Job ->
Rewrite the records below, changing "particular element" to "specific element" and keeping everything else the same.

Stored items:

********

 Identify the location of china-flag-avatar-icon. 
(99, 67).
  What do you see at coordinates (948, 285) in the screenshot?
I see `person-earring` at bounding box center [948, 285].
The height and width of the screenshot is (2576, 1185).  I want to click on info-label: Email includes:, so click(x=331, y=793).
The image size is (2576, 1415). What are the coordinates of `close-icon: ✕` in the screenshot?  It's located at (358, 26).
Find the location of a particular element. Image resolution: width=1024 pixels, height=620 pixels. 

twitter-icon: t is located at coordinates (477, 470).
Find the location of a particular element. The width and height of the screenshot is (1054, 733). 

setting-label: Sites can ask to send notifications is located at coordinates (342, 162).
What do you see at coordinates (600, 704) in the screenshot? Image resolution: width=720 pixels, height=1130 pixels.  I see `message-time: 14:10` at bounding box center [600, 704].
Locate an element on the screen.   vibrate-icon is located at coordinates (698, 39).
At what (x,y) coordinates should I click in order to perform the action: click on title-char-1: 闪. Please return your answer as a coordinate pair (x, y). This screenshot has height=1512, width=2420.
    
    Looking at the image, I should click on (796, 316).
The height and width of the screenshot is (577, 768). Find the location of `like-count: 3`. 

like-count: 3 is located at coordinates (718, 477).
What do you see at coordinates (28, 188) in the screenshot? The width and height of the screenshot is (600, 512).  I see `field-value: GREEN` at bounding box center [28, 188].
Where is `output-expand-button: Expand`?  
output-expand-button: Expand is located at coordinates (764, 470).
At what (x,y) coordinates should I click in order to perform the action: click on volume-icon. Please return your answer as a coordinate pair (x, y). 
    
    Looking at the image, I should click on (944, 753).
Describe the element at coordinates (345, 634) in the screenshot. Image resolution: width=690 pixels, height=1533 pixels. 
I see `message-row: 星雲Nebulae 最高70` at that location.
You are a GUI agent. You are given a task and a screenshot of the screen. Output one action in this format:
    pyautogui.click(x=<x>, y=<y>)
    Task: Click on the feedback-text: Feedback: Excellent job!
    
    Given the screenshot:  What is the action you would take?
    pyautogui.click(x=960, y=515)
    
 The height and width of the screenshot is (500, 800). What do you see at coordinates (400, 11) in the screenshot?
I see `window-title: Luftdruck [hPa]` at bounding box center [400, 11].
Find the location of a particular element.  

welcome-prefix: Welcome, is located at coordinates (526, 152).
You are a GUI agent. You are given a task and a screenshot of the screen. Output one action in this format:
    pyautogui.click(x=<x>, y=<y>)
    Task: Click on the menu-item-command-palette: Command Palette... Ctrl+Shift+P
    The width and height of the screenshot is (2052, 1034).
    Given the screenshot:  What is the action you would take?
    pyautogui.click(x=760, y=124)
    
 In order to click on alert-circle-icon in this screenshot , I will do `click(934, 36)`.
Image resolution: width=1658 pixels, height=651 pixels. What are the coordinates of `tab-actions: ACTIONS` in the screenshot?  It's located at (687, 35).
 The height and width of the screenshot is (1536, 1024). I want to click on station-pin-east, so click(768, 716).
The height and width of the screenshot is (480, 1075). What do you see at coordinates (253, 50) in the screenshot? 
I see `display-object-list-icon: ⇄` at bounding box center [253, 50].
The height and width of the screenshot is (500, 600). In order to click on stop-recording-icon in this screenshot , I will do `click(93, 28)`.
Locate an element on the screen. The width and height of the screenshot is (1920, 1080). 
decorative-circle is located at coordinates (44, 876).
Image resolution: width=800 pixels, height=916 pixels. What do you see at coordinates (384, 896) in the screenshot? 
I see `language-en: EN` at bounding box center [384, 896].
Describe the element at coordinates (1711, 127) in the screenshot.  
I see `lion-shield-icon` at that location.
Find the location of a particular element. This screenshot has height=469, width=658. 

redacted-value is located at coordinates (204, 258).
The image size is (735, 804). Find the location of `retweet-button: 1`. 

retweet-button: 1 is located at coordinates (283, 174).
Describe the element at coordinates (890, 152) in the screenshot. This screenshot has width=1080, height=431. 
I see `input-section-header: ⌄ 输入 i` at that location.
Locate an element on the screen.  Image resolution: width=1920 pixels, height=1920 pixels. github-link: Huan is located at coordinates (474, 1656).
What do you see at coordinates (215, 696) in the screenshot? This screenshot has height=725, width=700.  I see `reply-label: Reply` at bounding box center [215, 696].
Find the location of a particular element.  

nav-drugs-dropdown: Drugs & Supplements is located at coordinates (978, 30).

********

Answer section ->
 Identify the location of china-flag-avatar-icon. 
(99, 67).
  What do you see at coordinates (948, 285) in the screenshot?
I see `person-earring` at bounding box center [948, 285].
The height and width of the screenshot is (2576, 1185).  I want to click on info-label: Email includes:, so click(x=331, y=793).
The image size is (2576, 1415). What are the coordinates of `close-icon: ✕` in the screenshot?  It's located at (358, 26).
Find the location of a specific element. Image resolution: width=1024 pixels, height=620 pixels. 

twitter-icon: t is located at coordinates (477, 470).
Find the location of a specific element. The width and height of the screenshot is (1054, 733). 

setting-label: Sites can ask to send notifications is located at coordinates (342, 162).
What do you see at coordinates (600, 704) in the screenshot? Image resolution: width=720 pixels, height=1130 pixels.  I see `message-time: 14:10` at bounding box center [600, 704].
Locate an element on the screen.   vibrate-icon is located at coordinates (698, 39).
At what (x,y) coordinates should I click in order to perform the action: click on title-char-1: 闪. Please return your answer as a coordinate pair (x, y). This screenshot has height=1512, width=2420.
    
    Looking at the image, I should click on (796, 316).
The height and width of the screenshot is (577, 768). Find the location of `like-count: 3`. 

like-count: 3 is located at coordinates (718, 477).
What do you see at coordinates (28, 188) in the screenshot? The width and height of the screenshot is (600, 512).  I see `field-value: GREEN` at bounding box center [28, 188].
Where is `output-expand-button: Expand`?  
output-expand-button: Expand is located at coordinates (764, 470).
At what (x,y) coordinates should I click in order to perform the action: click on volume-icon. Please return your answer as a coordinate pair (x, y). 
    
    Looking at the image, I should click on (944, 753).
Describe the element at coordinates (345, 634) in the screenshot. Image resolution: width=690 pixels, height=1533 pixels. 
I see `message-row: 星雲Nebulae 最高70` at that location.
You are a GUI agent. You are given a task and a screenshot of the screen. Output one action in this format:
    pyautogui.click(x=<x>, y=<y>)
    Task: Click on the feedback-text: Feedback: Excellent job!
    
    Given the screenshot:  What is the action you would take?
    pyautogui.click(x=960, y=515)
    
 The height and width of the screenshot is (500, 800). What do you see at coordinates (400, 11) in the screenshot?
I see `window-title: Luftdruck [hPa]` at bounding box center [400, 11].
Find the location of a specific element.  

welcome-prefix: Welcome, is located at coordinates (526, 152).
You are a GUI agent. You are given a task and a screenshot of the screen. Output one action in this format:
    pyautogui.click(x=<x>, y=<y>)
    Task: Click on the menu-item-command-palette: Command Palette... Ctrl+Shift+P
    The width and height of the screenshot is (2052, 1034).
    Given the screenshot:  What is the action you would take?
    pyautogui.click(x=760, y=124)
    
 In order to click on alert-circle-icon in this screenshot , I will do `click(934, 36)`.
Image resolution: width=1658 pixels, height=651 pixels. What are the coordinates of `tab-actions: ACTIONS` in the screenshot?  It's located at (687, 35).
 The height and width of the screenshot is (1536, 1024). I want to click on station-pin-east, so click(768, 716).
The height and width of the screenshot is (480, 1075). What do you see at coordinates (253, 50) in the screenshot? 
I see `display-object-list-icon: ⇄` at bounding box center [253, 50].
The height and width of the screenshot is (500, 600). In order to click on stop-recording-icon in this screenshot , I will do `click(93, 28)`.
Locate an element on the screen. The width and height of the screenshot is (1920, 1080). 
decorative-circle is located at coordinates (44, 876).
Image resolution: width=800 pixels, height=916 pixels. What do you see at coordinates (384, 896) in the screenshot? 
I see `language-en: EN` at bounding box center [384, 896].
Describe the element at coordinates (1711, 127) in the screenshot.  
I see `lion-shield-icon` at that location.
Find the location of a specific element. This screenshot has height=469, width=658. 

redacted-value is located at coordinates (204, 258).
The image size is (735, 804). Find the location of `retweet-button: 1`. 

retweet-button: 1 is located at coordinates (283, 174).
Describe the element at coordinates (890, 152) in the screenshot. This screenshot has width=1080, height=431. 
I see `input-section-header: ⌄ 输入 i` at that location.
Locate an element on the screen.  Image resolution: width=1920 pixels, height=1920 pixels. github-link: Huan is located at coordinates (474, 1656).
What do you see at coordinates (215, 696) in the screenshot? This screenshot has height=725, width=700.  I see `reply-label: Reply` at bounding box center [215, 696].
Find the location of a specific element.  

nav-drugs-dropdown: Drugs & Supplements is located at coordinates (978, 30).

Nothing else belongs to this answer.